- What you should do -
Exact reproduction of all the entries is required, without any of their pictures.

....

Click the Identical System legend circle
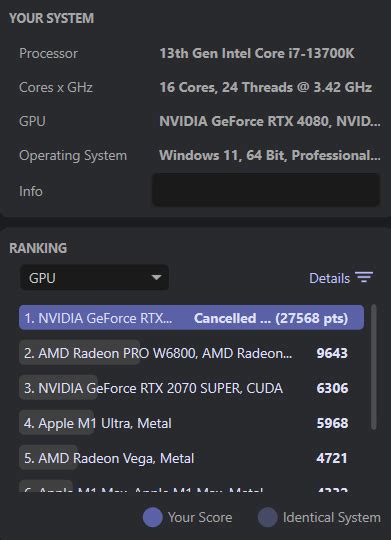Image resolution: width=391 pixels, height=540 pixels. pos(268,517)
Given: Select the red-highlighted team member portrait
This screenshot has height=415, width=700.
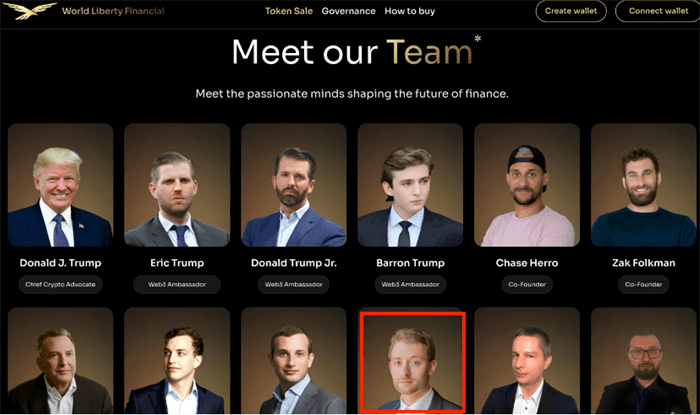Looking at the screenshot, I should click(x=412, y=362).
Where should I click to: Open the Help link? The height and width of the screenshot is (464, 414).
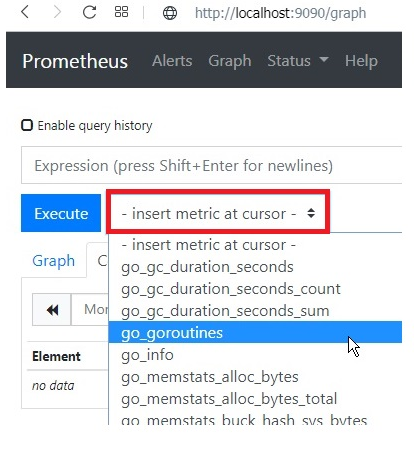pos(361,61)
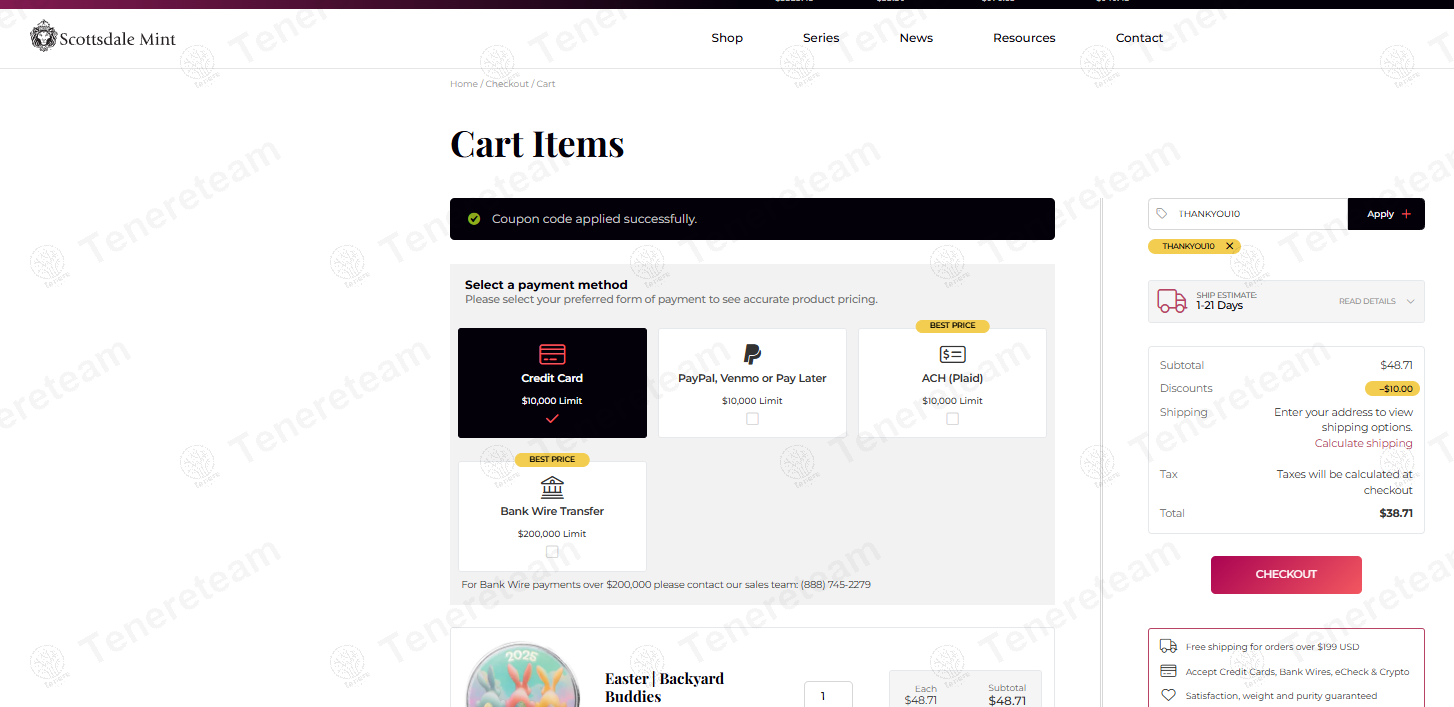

....

- Problem solution -
Click the Identical System legend circle
Image resolution: width=391 pixels, height=540 pixels. pos(268,517)
Given: Select the red-highlighted team member portrait
This screenshot has height=415, width=700.
Looking at the screenshot, I should click(x=412, y=362).
Where should I click to: Open the Help link? The height and width of the screenshot is (464, 414).
pos(361,61)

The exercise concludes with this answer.